19. When Æmilianus had said this, Pontianus said—For formerly gold was really exceedingly scarce among the Greeks; and there was not indeed much silver; at least, not much which was extracted from the mines; on which account Duris the Samian says that Philip, the father of the great king Alexander, as he was possessed of one flagon of gold, always put it under his pillow when he went to bed. And Herodotus of Heraclea says, that the Golden Lamb of Atreus, which was the pregnant cause of many eclipses of the sun, and changes of kings, and which was, moreover, the subject of a great many tragedies, was a golden flagon, having in the centre a figure of a golden lamb. And Anaximenes of Lampsacus, in the first of those works of his, called Histories, says that the necklace of Eriphyle was so notorious because gold at that time was so rare among the Greeks; for that a golden goblet was at that time a most unusual thing to see; but that after the taking of Delphi by the Phocians, then all such things began to be more abundant. But formerly even those men who were accounted exceedingly rich used to drink out of brazen goblets, and the repositories where they put them away they called χαλκόθηκαι.

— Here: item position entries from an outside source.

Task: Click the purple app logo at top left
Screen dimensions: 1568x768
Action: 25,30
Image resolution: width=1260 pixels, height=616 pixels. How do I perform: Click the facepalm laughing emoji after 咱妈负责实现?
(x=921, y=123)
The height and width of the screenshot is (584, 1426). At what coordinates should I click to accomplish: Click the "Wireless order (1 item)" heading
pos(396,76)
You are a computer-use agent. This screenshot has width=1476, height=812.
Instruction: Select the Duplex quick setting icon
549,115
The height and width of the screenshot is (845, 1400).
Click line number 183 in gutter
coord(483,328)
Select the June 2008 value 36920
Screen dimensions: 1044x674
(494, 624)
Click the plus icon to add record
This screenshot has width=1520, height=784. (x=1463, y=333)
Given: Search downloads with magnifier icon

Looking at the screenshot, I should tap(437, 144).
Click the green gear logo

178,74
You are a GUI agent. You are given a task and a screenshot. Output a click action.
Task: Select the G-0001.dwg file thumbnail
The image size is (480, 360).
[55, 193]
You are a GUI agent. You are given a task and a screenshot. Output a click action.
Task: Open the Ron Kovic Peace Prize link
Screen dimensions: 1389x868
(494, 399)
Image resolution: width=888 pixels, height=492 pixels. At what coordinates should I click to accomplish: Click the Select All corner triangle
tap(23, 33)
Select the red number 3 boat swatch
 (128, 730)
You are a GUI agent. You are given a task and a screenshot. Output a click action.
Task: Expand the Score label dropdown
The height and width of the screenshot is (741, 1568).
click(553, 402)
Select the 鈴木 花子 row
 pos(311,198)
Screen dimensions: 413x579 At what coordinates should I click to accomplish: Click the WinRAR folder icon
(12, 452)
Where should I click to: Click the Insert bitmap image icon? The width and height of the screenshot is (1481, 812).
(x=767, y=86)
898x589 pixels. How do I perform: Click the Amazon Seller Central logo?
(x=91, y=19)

And Herodotus says that the Egyptian priests drink out of brazen goblets; and he affirms that silver flagons could not be found to be given to all the kings, even when they sacrificed in public; and, accordingly, that Psammetichus, who was later than the other kings, performed his libations with a brazen flagon, while the rest made their offerings with silver ones. But after the temple at Delphi had been plundered by the tyrants of Phocis, then gold became common among the Greeks, and silver became actually abundant; and afterwards, when the great Alexander had brought into Greece all the treasures from out of Asia, then there really did shine forth what Pindar calls "wealth predominating far and wide."
20. And the silver and gold offerings which were at Delphi were offered originally by Gyges the king of the Lydians. For before the reign of this monarch Apollo had no silver,
[[366]]and still less had he gold, as Phanias the Eresian tells us, and Theopompus, too, in the fortieth book of his History of the Transactions of the Reign of Philip. For these writers relate that the Pythian temple was adorned by Gyges, and by Crœsus who succeeded him; and after them by Gelo and Hiero, the tyrants of Syracuse: the first of whom offered up a tripod and a statue of Victory, both made of gold, about the time that Xerxes was making his expedition against Greece; and Hiero made similar offerings. And Theopompus uses the following language—"For anciently the temple was adorned with brazen offerings: I do not mean statues, but caldrons and tripods made of brass. The Lacedæmonians, therefore, wishing to gild the face of the Apollo that was at Amyclæ, and not finding any gold in Greece, having sent to the oracle of the god, asked the god from whom they could buy gold; and he answered them that they should go to Crœsus the Lydian, and buy it of him. And they went and bought the gold of Crœsus. But Hiero the Syracusan, wishing to offer to the god a tripod and a statue of Victory of unalloyed gold, and being in want of the gold for a long time, afterwards sent men to Greece to seek for it; who, coming after a time to Corinth, and tracing it out, found some in the possession of Architeles the Corinthian, who had been a long time buying it up by little and little, and so had no inconsiderable quantity of it; and he sold it to the emissaries of Hiero in what quantity they required. And after that, having filled his hand with it he made them a present of all that he could hold in his hand, in return for which Hiero sent a vessel full of corn, and many other gifts to him from Sicily."
21. And Phanias relates the same circumstances in his history of the Tyrants in Sicily, saying that the ancient offerings had been brass, both tripods, and caldrons, and daggers; and that on one of them there was the following inscription—
Look on me well; for I was once a part
Of the wide tower which defended Troy
When Greeks and Trojans fought for fair-hair'd Helen;
And Helicon, brave Antenor's son,
Brought me from thence, and placed me here, to be
An ornament to Phœbus' holy shrine.
And in the tripod, which was one of the prizes offered at the funeral games in honour of Patroclus, there was the inscription—
[[367]] I am a brazen tripod, and I lie
Here as an ornament of Delphi's shrine.
The swift Achilles gave me as a prize
What time he placed Patroclus on the pile,
And Tydeus' mighty son, brave Diomede,
Offer'd me here, won by his speedy coursers
In the swift race by Helle's spacious wave.